• **Tarefa 1**
Liste os clientes citados pelo nome no trecho sobre o disco de Natal de Phil Spector.
• **Tarefa 2**
Prossiga com o trecho sobre o disco de Natal de Phil Spector a partir do ponto em que ele para.

• **Trecho para leitura**
⟨

Eduardo Lattes de Mattos Vellani é paulista é formado em Comunicação Social, Publicidade e Propaganda.RP pela FIAM -Faculdades Integradas Alcântara Machado, de São Paulo. Devoto de Elvis Presley e de seus “apóstolos”, os Beatles, tem quase duas décadas de experiência em Public Relations. Coordena matérias jornalísticas de cobertura em campo, tendo acompanhado de perto a execução de filmagens e reportagens para clientes como SBT, Bandeirantes, FAAP, Roberto Manzoni, Astrid Fontenelle e vários outros.

quinta-feira, 25 de dezembro de 2014

Phil Spector & Vários – “A Christmas Gift for You from Phil Spector” (1963)





"Eu inventei o negócio da música.
Onde está a estátua para mim?"
Phil Spector




Talvez não combine muito com o espírito natalino fumar, beber e se drogar compulsivamente dentro do estúdio de gravação. Muito menos andar armado, a ponto de mirar uma espingarda nos integrantes dos Ramones para que estes o obedecessem. Pior: disparar um tiro a esmo e deixar John Lennon com permanentes problemas auditivos. Mas, sobretudo, não combina com o ato de usar um revólver para matar a atriz Lana Clarkson em sua própria casa. Pois, ironicamente, esta criatura, que bem poderia passar por qualquer delinquente, é nada mais, nada menos que uma das mentes mais geniais que o mundo da música pop já viu. Foi ele que concebeu integralmente este histórico disco.

⟩

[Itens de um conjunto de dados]
⟨

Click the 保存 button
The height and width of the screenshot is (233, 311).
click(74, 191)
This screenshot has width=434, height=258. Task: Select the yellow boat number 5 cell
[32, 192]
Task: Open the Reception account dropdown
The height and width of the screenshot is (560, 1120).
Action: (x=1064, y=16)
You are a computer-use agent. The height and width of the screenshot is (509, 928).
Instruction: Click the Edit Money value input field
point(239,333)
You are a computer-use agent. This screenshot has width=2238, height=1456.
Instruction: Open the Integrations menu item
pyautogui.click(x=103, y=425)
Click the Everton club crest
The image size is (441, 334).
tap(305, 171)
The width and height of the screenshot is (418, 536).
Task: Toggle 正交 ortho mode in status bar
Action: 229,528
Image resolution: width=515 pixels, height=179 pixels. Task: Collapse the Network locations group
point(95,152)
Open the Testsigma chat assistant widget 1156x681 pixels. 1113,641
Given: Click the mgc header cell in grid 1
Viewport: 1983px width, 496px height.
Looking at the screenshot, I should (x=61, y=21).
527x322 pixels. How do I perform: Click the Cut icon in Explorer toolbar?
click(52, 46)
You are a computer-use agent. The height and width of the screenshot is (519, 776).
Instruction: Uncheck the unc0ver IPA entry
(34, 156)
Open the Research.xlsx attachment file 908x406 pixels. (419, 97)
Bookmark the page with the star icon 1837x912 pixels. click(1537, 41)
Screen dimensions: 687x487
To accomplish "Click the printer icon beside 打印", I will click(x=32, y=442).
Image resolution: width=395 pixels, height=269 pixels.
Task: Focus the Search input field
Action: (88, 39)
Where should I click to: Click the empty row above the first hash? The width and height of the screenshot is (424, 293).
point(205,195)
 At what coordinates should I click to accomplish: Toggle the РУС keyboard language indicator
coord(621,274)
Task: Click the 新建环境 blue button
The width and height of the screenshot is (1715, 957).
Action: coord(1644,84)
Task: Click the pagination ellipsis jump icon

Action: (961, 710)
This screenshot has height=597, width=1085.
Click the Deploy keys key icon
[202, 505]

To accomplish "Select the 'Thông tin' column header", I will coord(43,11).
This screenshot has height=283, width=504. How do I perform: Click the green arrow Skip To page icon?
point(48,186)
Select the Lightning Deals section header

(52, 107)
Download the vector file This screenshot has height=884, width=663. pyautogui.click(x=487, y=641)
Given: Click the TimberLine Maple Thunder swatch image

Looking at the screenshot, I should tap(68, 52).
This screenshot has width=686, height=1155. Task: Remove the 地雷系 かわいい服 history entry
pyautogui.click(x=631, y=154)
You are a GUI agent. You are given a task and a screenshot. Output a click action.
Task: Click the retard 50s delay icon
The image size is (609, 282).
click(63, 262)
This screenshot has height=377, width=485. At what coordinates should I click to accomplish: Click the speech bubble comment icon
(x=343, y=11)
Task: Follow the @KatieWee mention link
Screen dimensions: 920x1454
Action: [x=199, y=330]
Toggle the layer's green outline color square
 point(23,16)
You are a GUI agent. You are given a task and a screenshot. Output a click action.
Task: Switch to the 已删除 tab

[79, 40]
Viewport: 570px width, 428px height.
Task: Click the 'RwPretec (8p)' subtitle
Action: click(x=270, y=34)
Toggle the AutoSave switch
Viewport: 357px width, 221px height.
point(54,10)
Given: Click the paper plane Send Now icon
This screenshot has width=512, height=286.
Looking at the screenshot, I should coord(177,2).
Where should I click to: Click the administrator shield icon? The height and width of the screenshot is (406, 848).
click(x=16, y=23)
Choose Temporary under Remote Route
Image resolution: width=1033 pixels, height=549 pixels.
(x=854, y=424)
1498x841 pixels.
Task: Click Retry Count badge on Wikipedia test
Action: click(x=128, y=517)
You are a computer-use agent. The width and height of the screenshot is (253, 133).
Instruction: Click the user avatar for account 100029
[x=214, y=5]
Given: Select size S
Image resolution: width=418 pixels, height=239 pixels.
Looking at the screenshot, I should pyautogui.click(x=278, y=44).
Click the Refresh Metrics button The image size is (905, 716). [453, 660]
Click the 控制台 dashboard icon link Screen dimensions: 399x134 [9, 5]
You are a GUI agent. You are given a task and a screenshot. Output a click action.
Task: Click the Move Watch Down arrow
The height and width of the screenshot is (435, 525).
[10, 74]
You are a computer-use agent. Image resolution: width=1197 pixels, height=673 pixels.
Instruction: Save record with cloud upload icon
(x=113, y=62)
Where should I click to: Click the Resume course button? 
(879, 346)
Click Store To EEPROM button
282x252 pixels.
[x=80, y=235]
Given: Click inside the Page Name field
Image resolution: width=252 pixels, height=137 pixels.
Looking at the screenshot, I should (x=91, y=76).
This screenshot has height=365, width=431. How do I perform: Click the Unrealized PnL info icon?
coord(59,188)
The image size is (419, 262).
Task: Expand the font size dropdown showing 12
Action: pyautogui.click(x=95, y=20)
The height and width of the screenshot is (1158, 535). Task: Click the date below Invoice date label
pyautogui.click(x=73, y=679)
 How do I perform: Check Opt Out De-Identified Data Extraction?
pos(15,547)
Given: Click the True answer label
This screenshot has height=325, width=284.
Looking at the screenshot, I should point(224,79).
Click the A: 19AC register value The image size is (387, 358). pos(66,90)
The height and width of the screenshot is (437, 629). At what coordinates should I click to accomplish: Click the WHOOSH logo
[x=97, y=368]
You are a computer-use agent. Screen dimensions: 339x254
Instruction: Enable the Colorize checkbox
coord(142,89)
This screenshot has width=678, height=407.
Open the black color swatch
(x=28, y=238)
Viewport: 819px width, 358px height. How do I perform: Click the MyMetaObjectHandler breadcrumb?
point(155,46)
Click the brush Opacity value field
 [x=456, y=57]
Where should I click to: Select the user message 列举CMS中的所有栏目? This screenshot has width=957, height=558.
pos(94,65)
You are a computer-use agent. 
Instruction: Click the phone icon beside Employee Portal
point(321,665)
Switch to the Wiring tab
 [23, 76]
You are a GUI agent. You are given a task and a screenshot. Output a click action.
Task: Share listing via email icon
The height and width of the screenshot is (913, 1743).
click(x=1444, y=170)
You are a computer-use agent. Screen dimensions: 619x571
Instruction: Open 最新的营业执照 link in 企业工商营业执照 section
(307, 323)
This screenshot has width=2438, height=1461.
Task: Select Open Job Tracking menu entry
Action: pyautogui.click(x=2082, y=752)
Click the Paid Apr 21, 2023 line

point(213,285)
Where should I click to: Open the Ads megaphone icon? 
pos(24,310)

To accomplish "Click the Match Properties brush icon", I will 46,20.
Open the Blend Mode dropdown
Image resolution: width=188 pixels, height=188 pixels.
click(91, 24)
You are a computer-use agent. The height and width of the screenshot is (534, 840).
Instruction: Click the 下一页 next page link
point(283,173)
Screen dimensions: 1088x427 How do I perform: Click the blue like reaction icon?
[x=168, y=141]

⟩

• **Resposta escrita 1**
- SBT
- Bandeirantes
- FAAP
- Roberto Manzoni
- Astrid Fontenelle

• **Resposta escrita 2**
Claro que estamos falando de Phil Spector. O talentoso produtor que deu forma às obras-primas “Let it Be”, dos Beatles, a “Plastic Ono Band”, do Lennon, e a “All Things Must Pass”, do George Harrison. Que é também o mesmo tirano que se trancafiava no estúdio como fez em “Death of a Ladies’ Man”, de Leonard Cohen, em 1977, para não deixar ninguém entrar (nem mesmo o próprio Cohen). Mas, talvez, por uma missão divina – motivada, quem sabe, por um milagre de Natal – esse judeu pobre nascido no Bronx em 1939 não escolheu o caminho do crime como seus amigos de bairro e encontrou sua salvação na música para, passando por cima de todas as excentricidades, egocentrismos e loucuras, entrar para a história. No final dos anos 50, esse iluminado ajudou a dar forma à música pop, a forjar o que se passou a chamar de enterteinment.

Compositor, arranjador, produtor, instrumentista e até cantor, Spector ostenta ao menos dois títulos de pioneirismo: o de primeiro multimídia da indústria fonográfica e o primeiro grande produtor de discos. Pois, além de todos esses predicados, ele também sabia empresariar astros e encontrar talentos. E aí ele era infalível. Cabeça do selo Philles Records, ele liderava projetos, lançava grupos e cantores, direcionava carreiras. Tina Turner, Ben King, The Righteous Brothers e Dusty Springfield passaram por sua mão. Criador de peças de forte apelo popular, mas com pés firmes no R&B, no country e no folk, Spector inventou as teenage symphonies, quando pôs grupos vocais como Ronettes e Crystals a serviço de seus arranjos elaborados e primorosos.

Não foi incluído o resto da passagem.